__Opdrachten__.
• a. In welk museum was het werk in 2019 als tentoonstelling te zien, volgens het stuk over het fotoboek 'After Us the Deluge'?
• b. Schrijf het stuk over het fotoboek 'After Us the Deluge' alsjeblieft verder, te beginnen na de laatste zin die er staat.

__Documentfragment__.
--------
15 maart 2021

Van afkalvende ijsschotsen tot eilanden die er over een paar decennia niet meer zullen zijn; fotograaf Kadir van Lohuizen geeft in ‘After Us the Deluge’ de stijgende zeespiegel een gezicht.

Dat er nog altijd volksstammen zijn die beweren dat de klimaatcrisis een verzinsel is, wordt met de pagina schrijnender als je door ‘After Us the Deluge’ bladert. In dit fotoboek heeft Kadir van Lohuizen (1963) de gevolgen van het stijgende zeeniveau voor leefgemeenschappen over de hele wereld in beeld gebracht. Eerder was het werk te zien in The New York Times en in 2019 als tentoonstelling in Het Scheepvaartmuseum in Amsterdam.
In zijn inleiding slaat Van Lohuizen de toon van een onheilsprofeet aan. Waar hij ook kwam, van Groenland tot zijn geboorteplaats Gouda, stuitte hij op verontrustende verhalen. Voorafgaand aan ieder hoofdstuk, ieder deel van Van Lohuizens wereldreis, komt een expert aan het woord, van speciaal gezant van de Verenigde Naties tot de president van de eilandengroep Kiribati in Oceanië. Stuk voor stuk trekken ze aan de bel. In het kort komt het hierop neer: als we niet snel drastisch van koers veranderen, gaan we er allemaal aan. 

Kadir van Lohuizen, foto: Stanley Greene

Geëvacueerd
In een rijke stad als New York zingt de bevolking het nog wel een tijdje uit, maar arme gebieden als de rivierdelta in Bangladesh of de Fiji-eilanden dreigen binnen decennia van de kaart te verdwijnen. Zelfs een stad als Miami Beach, in Florida, zal over veertig jaar geëvacueerd moeten worden. Je kunt er wel dijken bouwen, maar doordat de stad is gebouwd op poreuze kalksteen, zal het zeewater daar gewoon onderdoor trekken. Alsof er niets aan de hand is, worden er desondanks volop woontorens uit de grond gestampt.
--------
__Geëxtraheerde gegevens__.
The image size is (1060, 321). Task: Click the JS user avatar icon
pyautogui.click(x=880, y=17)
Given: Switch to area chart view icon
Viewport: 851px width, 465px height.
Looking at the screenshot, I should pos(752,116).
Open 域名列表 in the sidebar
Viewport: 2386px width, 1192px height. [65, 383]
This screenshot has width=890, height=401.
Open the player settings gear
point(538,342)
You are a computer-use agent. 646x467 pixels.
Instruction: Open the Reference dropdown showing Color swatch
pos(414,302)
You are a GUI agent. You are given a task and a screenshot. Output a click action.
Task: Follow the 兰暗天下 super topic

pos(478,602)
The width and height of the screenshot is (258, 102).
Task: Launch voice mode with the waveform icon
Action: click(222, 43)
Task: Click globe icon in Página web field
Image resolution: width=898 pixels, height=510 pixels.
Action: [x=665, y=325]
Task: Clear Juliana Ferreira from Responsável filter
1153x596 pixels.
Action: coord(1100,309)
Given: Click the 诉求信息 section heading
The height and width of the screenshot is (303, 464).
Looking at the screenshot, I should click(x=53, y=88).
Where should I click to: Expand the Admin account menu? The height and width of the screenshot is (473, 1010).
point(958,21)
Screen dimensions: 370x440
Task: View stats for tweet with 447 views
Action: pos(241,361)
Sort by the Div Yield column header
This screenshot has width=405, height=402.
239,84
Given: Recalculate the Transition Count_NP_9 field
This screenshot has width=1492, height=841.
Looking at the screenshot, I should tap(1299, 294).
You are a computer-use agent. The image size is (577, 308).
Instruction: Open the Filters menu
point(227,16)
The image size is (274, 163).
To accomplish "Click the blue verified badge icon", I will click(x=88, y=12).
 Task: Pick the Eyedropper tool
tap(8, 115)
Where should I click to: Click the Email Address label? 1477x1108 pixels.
--------
__Antwoorden op volgorde__.
• a. In Het Scheepvaartmuseum in Amsterdam.

• b.
In ons eigen Nederland wanen we ons veilig achter de dijken – de succesvolle strijd tegen het water bepaalt immers onze nationale identiteit. Maar hoe terecht is dat? Ook hier is het gevaar van natte voeten reëel.

IJsberg in Disco Bay, Groenland, 2018, © Kadir van Lohuizen / NOOR

Veerkracht
Het dubbele van het lezen van ‘After Us the Deluge’ is dat al dit leed wél mooie plaatjes oplevert. Van Lohuizen zet luchtfoto’s (gemaakt met camera’s aan vliegers), dramatische wolkenluchten en weloverwogen composities in om zijn punt duidelijk te maken. Als je de alarmerende boodschap even vergeet, heb je een prachtig koffietafelboek in handen.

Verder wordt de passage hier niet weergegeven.